Gertrudis, de 21 años, y su hermana mayor se instalan, pudorosas, en el asiento trasero. Por lo general se trasladan en taxi cuando salen de su submundo neomedieval, donde está prohibido poseer auto y cualquier tecnología que sirva “para el placer”, según la interpretación bíblica del obispo menonita local. Lo curioso es que no esté prohibido su uso mientras sea de otro y se lo utilice por una necesidad importante. Los menonitas de Estados Unidos se permiten tener autos.
Antes de emprender viaje Gertrudis le pide prestado el teléfono celular a nuestro guía, se aparta unos metros y hace un llamado. Sin embargo esta muchacha de piel transparente, rubia de ojos verdes y dos trenzas a los costados, no está en falta. Más tarde conoceríamos en Nueva Esperanza a Cornelio –padre de cinco hijos y una hijita– a quien los menonitas le dicen “Musiquita”, porque de joven se compraba walkmans para escuchar rancheras mexicanas (muchos emigraron desde México), hasta que lo descubría el obispo y se los rompía a martillazos. Apenas podía, Cornelio iba al pueblo y se compraba otro. Hoy, dueño de tres carpinterías, podría adquirir toda clase de electrodomésticos. Pero están prohibidos: no existen en Nueva Esperanza límites para el trabajo pero sí al consumo; de hecho no se puede tener más que lo necesario para subsistir. Lo curioso es que de todas formas el nivel de productividad es altísimo, con la familia entera trabajando de lunes a sábado de sol a sol.
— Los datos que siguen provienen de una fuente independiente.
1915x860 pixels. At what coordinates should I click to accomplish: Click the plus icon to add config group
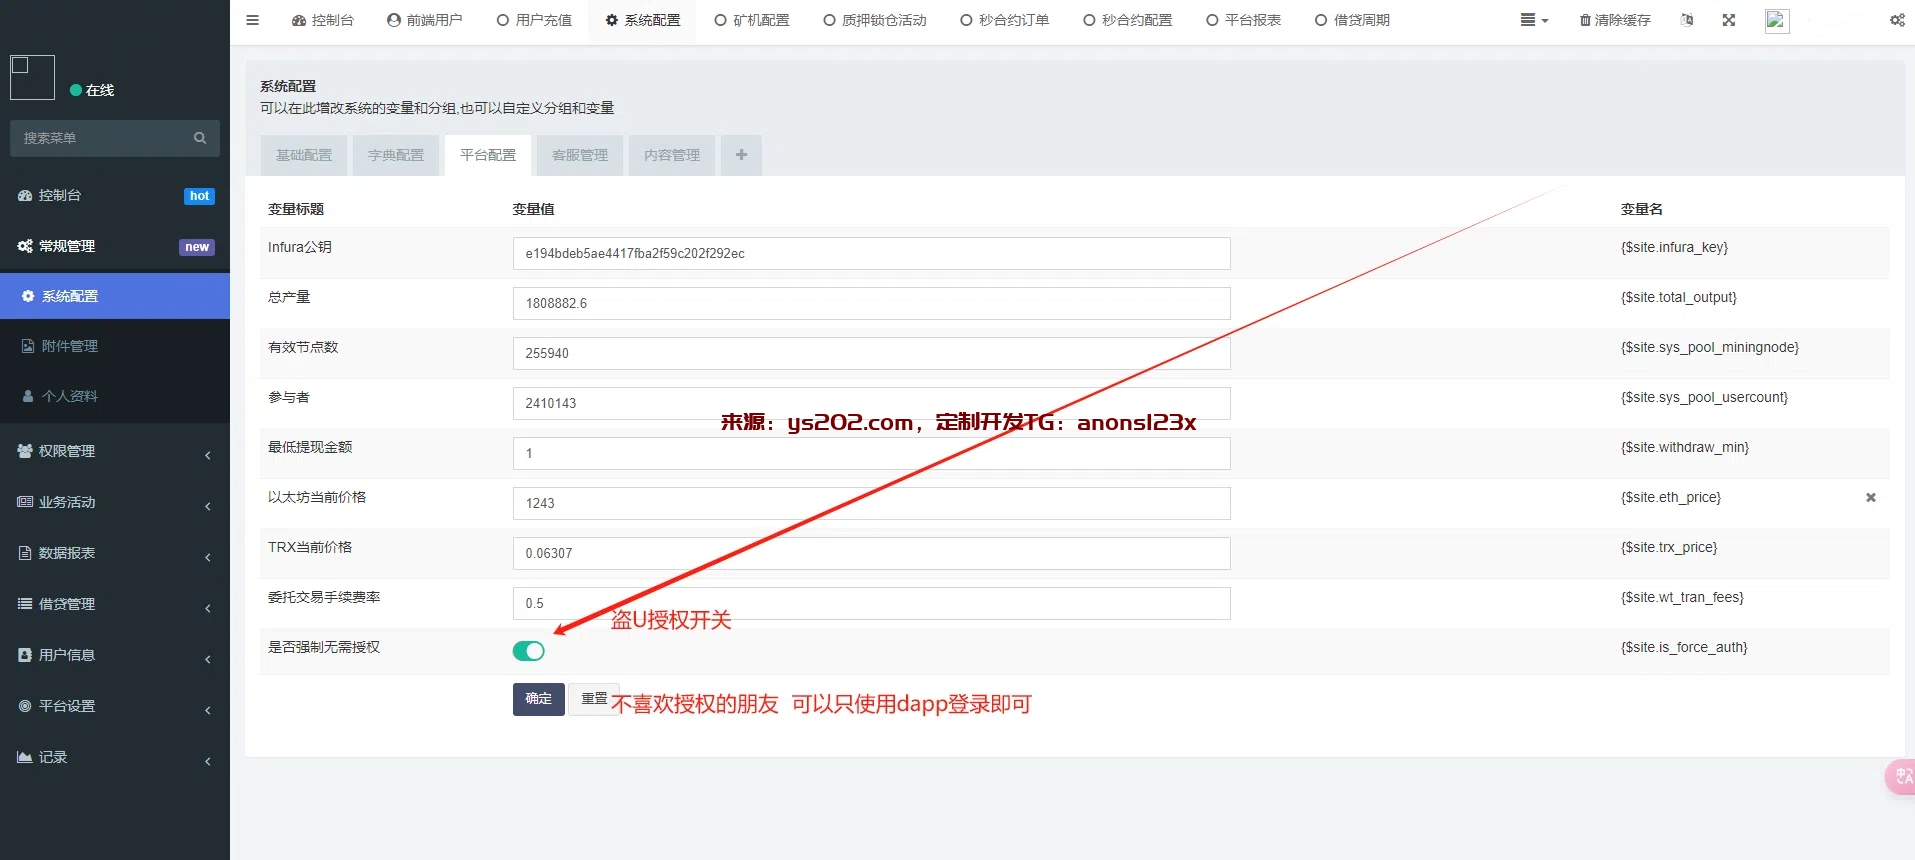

POR LA PAMPA Emprendemos el viaje de 40 kilómetros hacia la aldea e intento un dialogo con las hermanas. Pero no me va muy bien. Las mujeres menonitas casi no hablan con desconocidos y para colmo la hermana de Gertrudis no entiende español: “¿Tu familia de qué trabaja?”. “En la casa”. “¿Naciste en México?”. “No”. “¿Y tus padres?”. “No”. “¿Por qué no usan tecnologías modernas?”. “No estamos acostumbrados”. “¿Te gusta cómo juega Messi?”. “No sé”. “¿Sabés quién es?”. “No”. “¿Y Maradona?”. “No”. “¿Te gustan los nachos?”. “Sí”.
No insisto: la chica no quiere hablar; ni siquiera me mira. En cambio con el guía ríe a carcajadas, hace chistes con acento extranjero y hasta dice malas palabras en alemán medieval. La hermana mira por la ventanilla abstraída de todo.
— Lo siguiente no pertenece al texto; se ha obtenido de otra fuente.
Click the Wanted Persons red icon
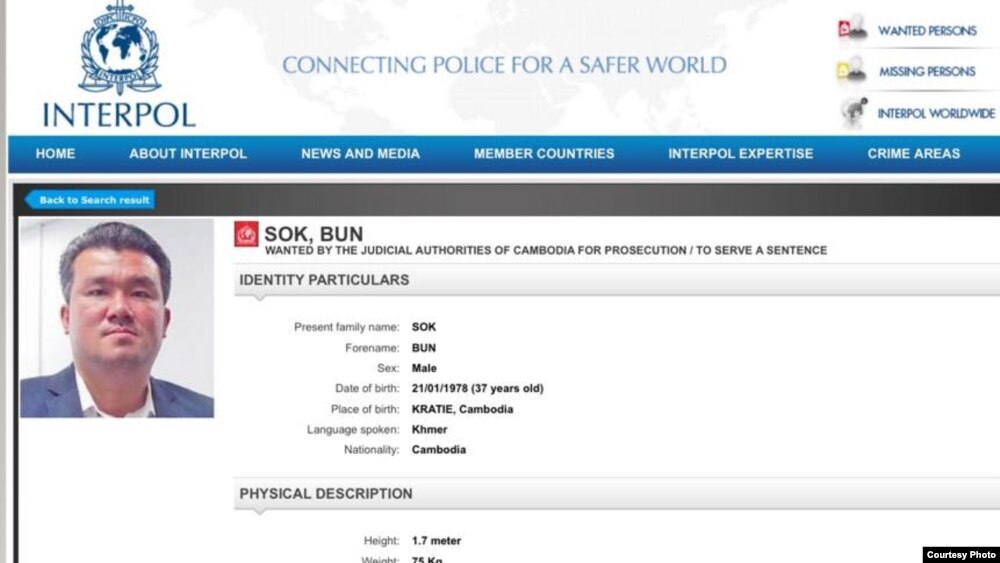The height and width of the screenshot is (563, 1000). coord(851,30)
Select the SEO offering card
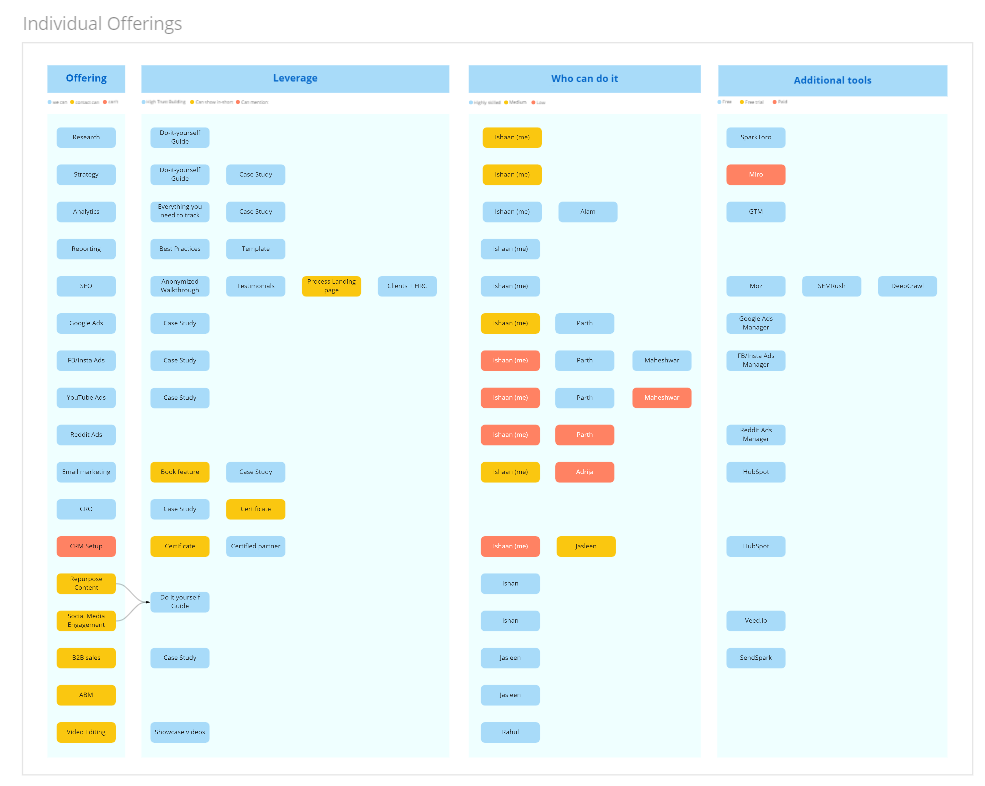The width and height of the screenshot is (985, 786). tap(86, 286)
Llegamos a Nueva Esperanza a través de su ancha calle troncal de tierra, a cuyos costados están las granjas de las 100 familias menonitas quen compraron en 1985 un total de 10.000 hectáreas de una estancia y emigraron desde una colonia en Chihuahua (México) y otra en Santa Cruz de la Sierra (Bolivia). Entre todos formaron una Asociación Civil pero la propiedad no es comunitaria: hay quien tiene 10 hectáreas y otros 300.
Llevamos a las dos hermanas a su casa donde tienen una fábrica artesanal de zapatos que conduce Juan, el cuñado de Gertrudis: ella también ejerce ese oficio inusual para una mujer en esta conservadora aldea, donde casi todas se dedican a lavar, planchar, confeccionar ropa y trabajar la huerta de cada casa: el autoabastecimiento es total en alimentos.
Los varones comienzan a trabajar a los 12 años, al terminar el colegio, por ejemplo en una de las 50 metalúrgicas del pueblo, en alguna de la veintena de carpinterías, en una quesería o en una fábrica de silos. Allí les pagan un sueldo que va a parar al padre. Entre los 18 y 21 años el trabajador recibe parte de su sueldo, y a partir de los 21 lo cobra completo.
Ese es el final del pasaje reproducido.